Celebrating Black History & Culture

Black Women And Their Service In WWⅠ

Black Women And Their Service In WWⅠ

In the UK, Remembrance Sunday is typically held on the Sunday closest to the 11th November. It is a day when we remember all those who perished in WWⅠ, fighting for the greater good. However, who we remember has become increasingly debated in recent years, with the diversity of the fallen remembered. 

Remembering Black Women’s contribution to WWⅠ

Some have attempted to redress this, by highlighting the many Black people who joined the allied fight for victory. However, these attempts have also drawn criticism for focussing on the contributions of Black men to the war effort but ignoring Black women. As Black feminist activist Angela Davis wrote, race is often ‘implicitly gendered as male’ and so it is very important to recognise that many Black women also enabled the allied victory in 1918 (Davis, 1999).

Matilda Arabella Evans

Finding sources on Black women’s contribution to WWI

Locating these Black women within the archives is challenging. Whilst historians like Anne Samson and Edward Paice have detailed how Black African women supported the war effort on the continent, it is difficult to find the names of these women. We know that some British troops in Africa used indigenous women and children as ‘carriers’ who helped them transport weapons and food supplies as they moved to fight German troops in Africa. Anne Samson estimates that ‘ 250,000 British allied (Belgian and Portuguese, Black, white, South African “coloured”, Indian and Arab) soldiers served, alongside 1 million carriers who ensured the forces were supplied with food and arms’. But these carriers remain nameless in the record.

African-Caribbean women’s contributions to WWⅠ

Similarly, it is difficult to find the names of the many African-Caribbean women who supported the war effort as well, although  the wife of the governor-general of Antigua and Barbuda recently noted that: "Women of every [Caribbean] island supported the cause in several different ways; fundraising for the Red Cross, putting together medical supplies and other provisions, serving as nurses to returning troops and even donating their wages as labourers to the war efforts.” And although we do not know many of these women’s names, we do know that at least 41 women in Trinidad and Tobago served as nurses during WWⅠ.

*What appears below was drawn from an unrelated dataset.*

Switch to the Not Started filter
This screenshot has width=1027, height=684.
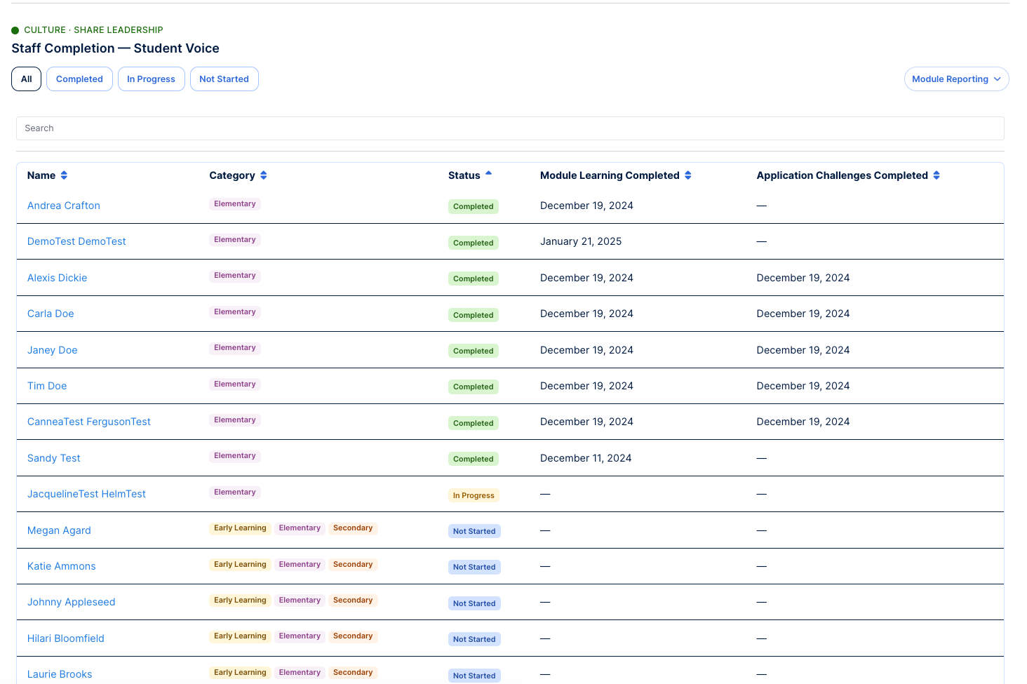(x=224, y=79)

Nevertheless, a name we do know is that of Afro-Trinidadian campaigner Audrey Lane Jeffers. Upon arriving in Britain in 1914 she met numerous other Black people from the Commonwealth and co-founded the London based Union of Students of African Descent. She also raised funds to support West African troops during the war effort, and worked tirelessly after returning to Trinidad in 1921 to support marginalised women and children in the Caribbean. A highway is now named after her in Trinidad and Tobago.

Audrey Lane Jeffers

Black American women’s contributions to WWⅠ

Several Black women stepped up to help in the United States of America too. In 1918, Matilda Arabelle Evans, the first African-American woman licensed to practice medicine in South Carolina, volunteered in the Medical Service Corps of the US Army. And in the same year, Addie Hunton, Kathryn Johnson and Helen Curtis sailed to France, under the auspices of the Young Men’s Christian Association (YMCA),  and worked to support the 150,000 segregated African-American troops stationed there. 

Despite facing suspicion from white military intelligence, who suspected them of supporting African-American civil rights campaigner W.E.B. Du Bois and thus labelled them as being from the “Du Bois faction,” these women diligently worked as YMCA welfare workers and even helped improve African-American troops literacy skills (Chandler, 2005). When they returned to the US, Addie Hunton and Kathryn Johnson published a book about their experiences in France called Two Colored Women with the American Expeditionary Forces, and became increasingly active within the NAACP. 

Importantly, Two Colored Women was dedicated by Addie Hunton and Kathryn Johnson to “the women of our race, who gave so trustingly and courageously the strongest of their young manhood to suffer and to die for the cause of freedom” (Hunton and Johnson, 1920). And so just like these women wrote, all the way back in 1920, it is important for us in 2020 to never forget the contribution that Black women made to WWⅠ.